Pointing records for screenshots and pages:
· · · · · · ·

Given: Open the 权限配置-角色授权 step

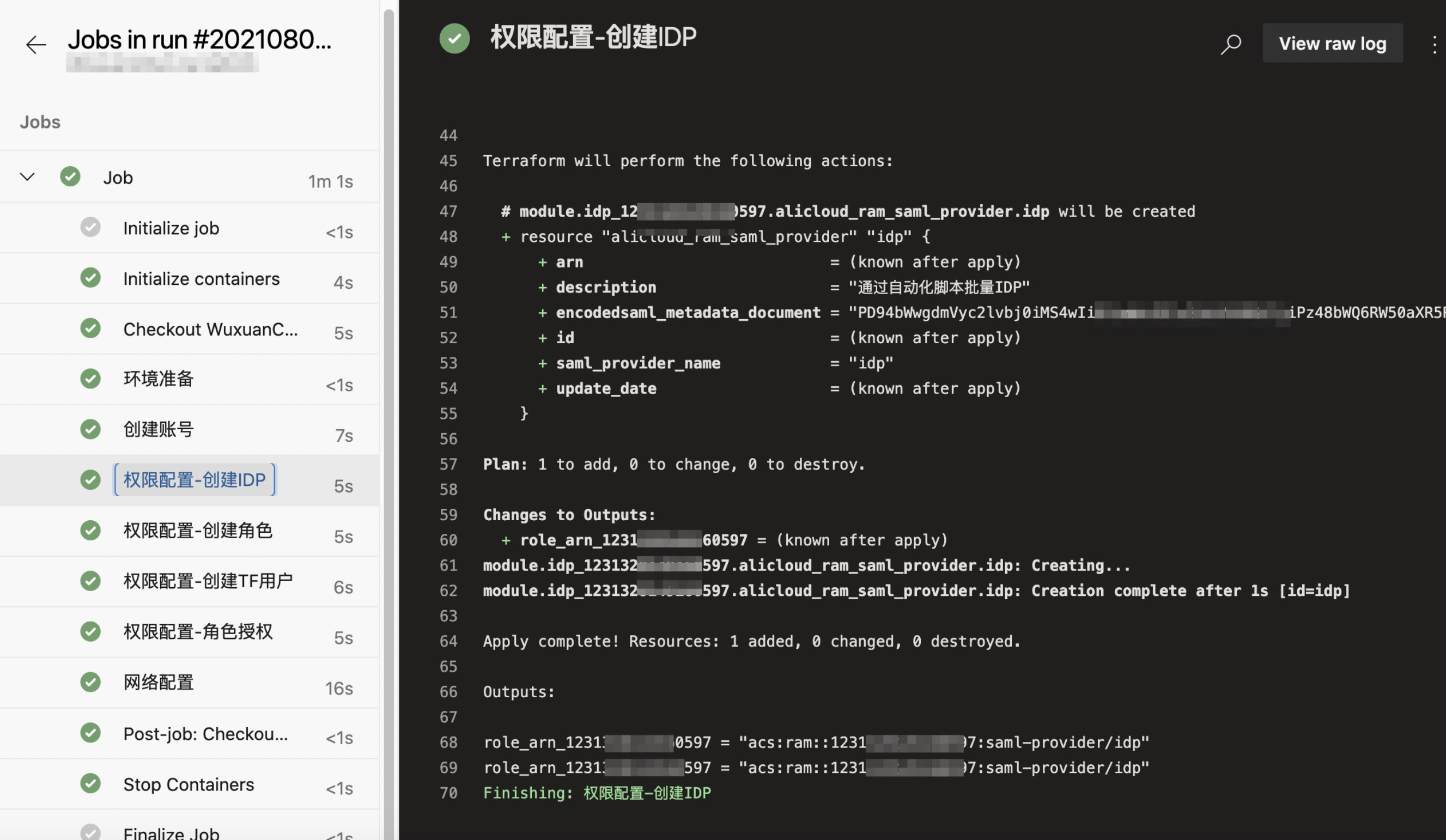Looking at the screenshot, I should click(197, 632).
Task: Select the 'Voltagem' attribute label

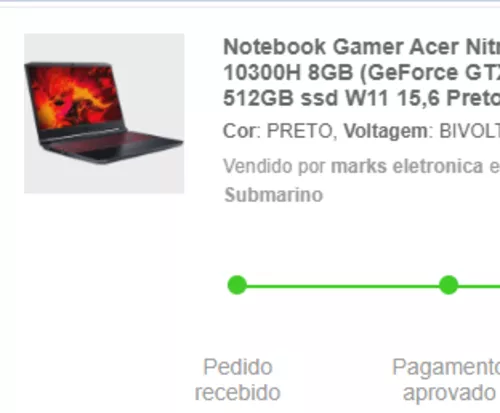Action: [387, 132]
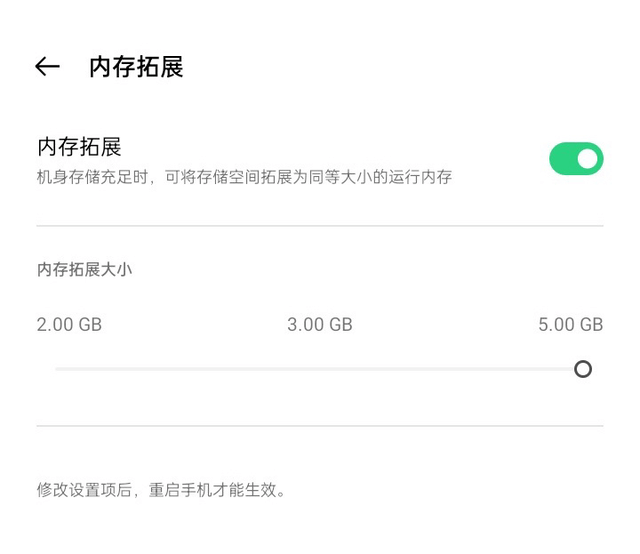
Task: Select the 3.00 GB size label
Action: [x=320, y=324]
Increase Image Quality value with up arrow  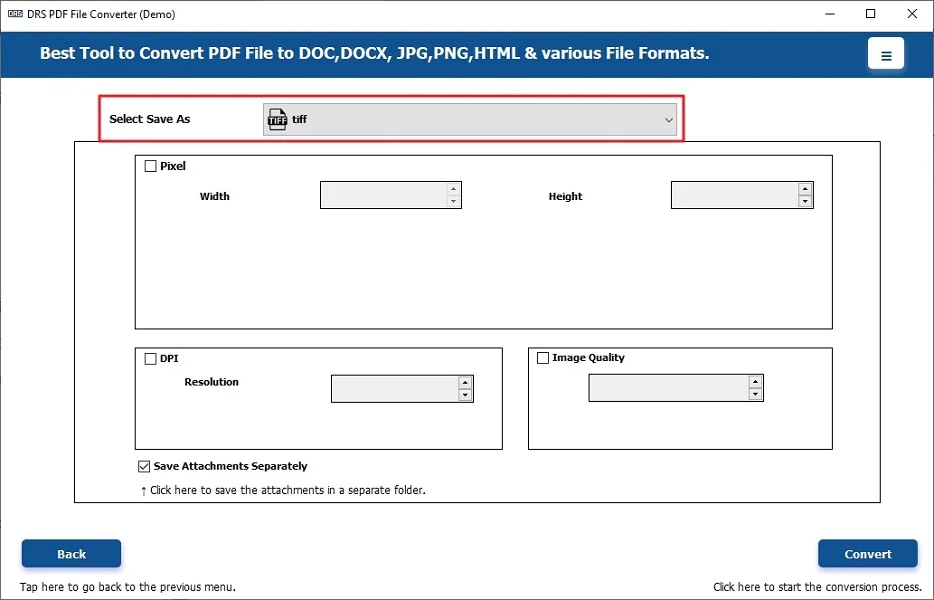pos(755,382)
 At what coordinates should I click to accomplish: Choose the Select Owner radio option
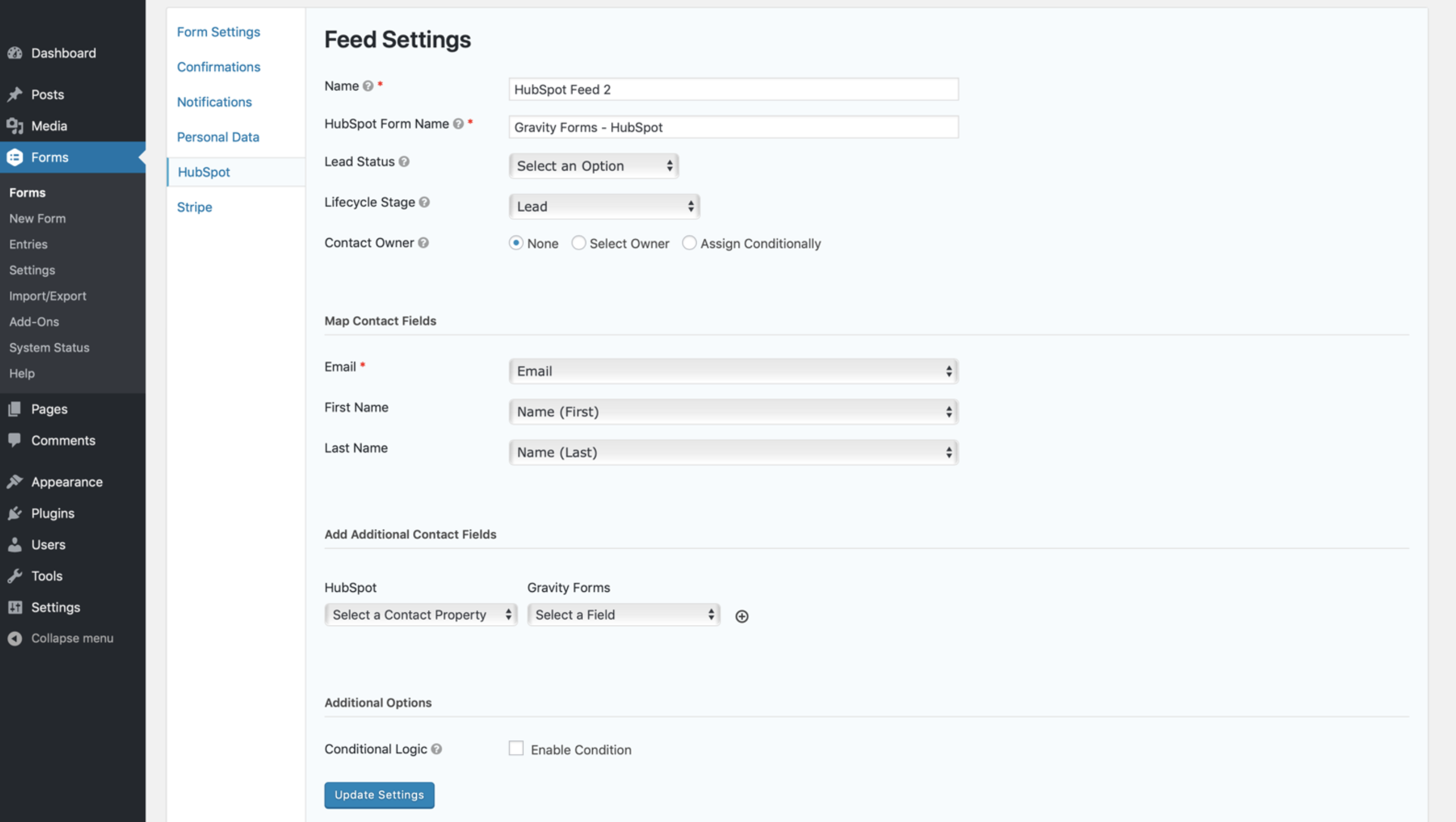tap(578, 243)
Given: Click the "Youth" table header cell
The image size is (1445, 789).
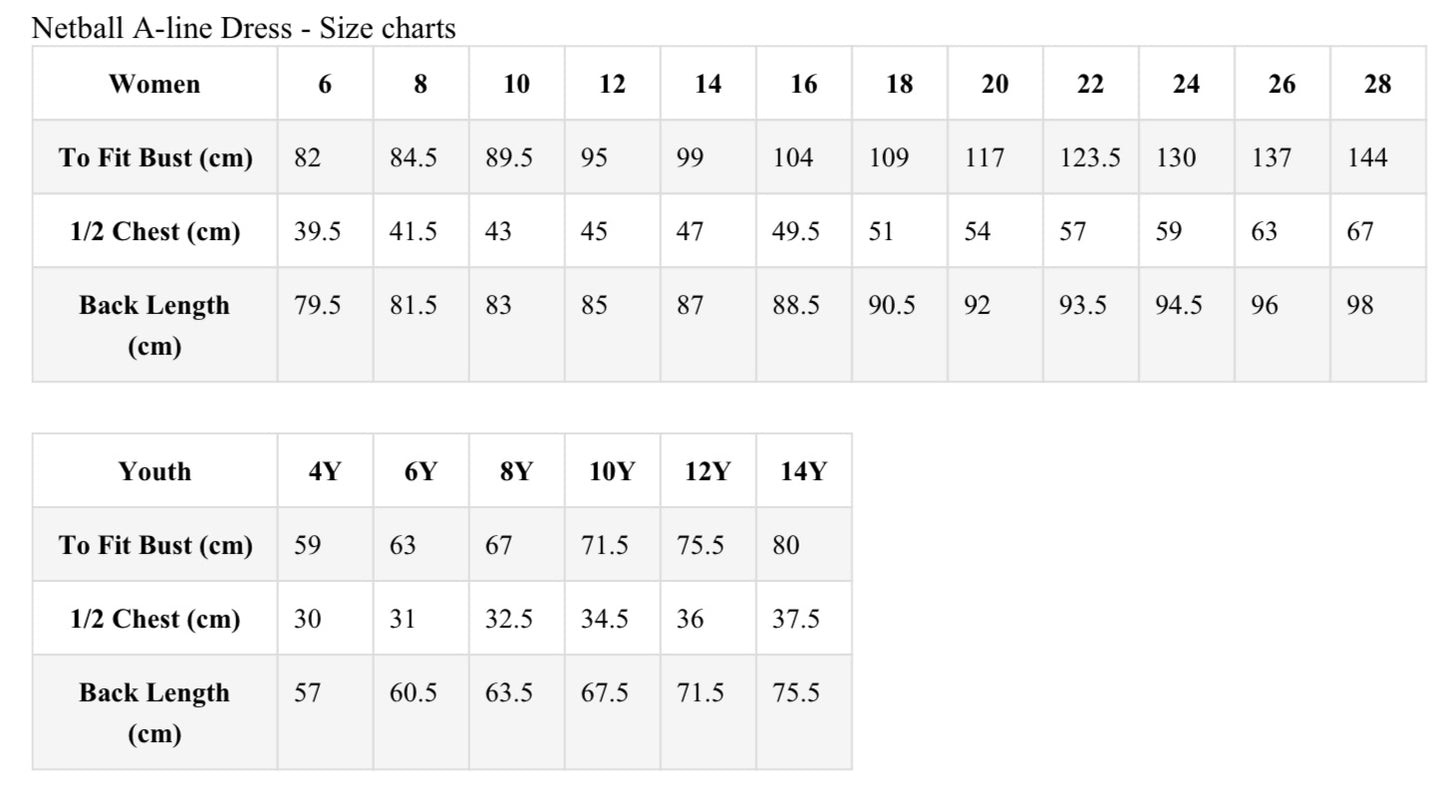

· · · · · · ·

=== GOAL OF THE EXERCISE ===
Find each line in the rows above that contains the word "label", and copy those lines out.

=== THE SOLUTION ===
Task: Select the 'Voltagem' attribute label
Task: Select the 3.00 GB size label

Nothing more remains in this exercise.